SUPPLIED RECORDS:
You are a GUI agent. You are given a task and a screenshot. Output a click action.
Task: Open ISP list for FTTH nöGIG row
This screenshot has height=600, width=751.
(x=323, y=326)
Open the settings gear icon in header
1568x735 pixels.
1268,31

TASK OBJECTIVE:
Produce an exact copy of all the records.

ANSWER SECTION:
You are a GUI agent. You are given a task and a screenshot. Output a click action.
Task: Open ISP list for FTTH nöGIG row
This screenshot has height=600, width=751.
(x=323, y=326)
Open the settings gear icon in header
1568x735 pixels.
1268,31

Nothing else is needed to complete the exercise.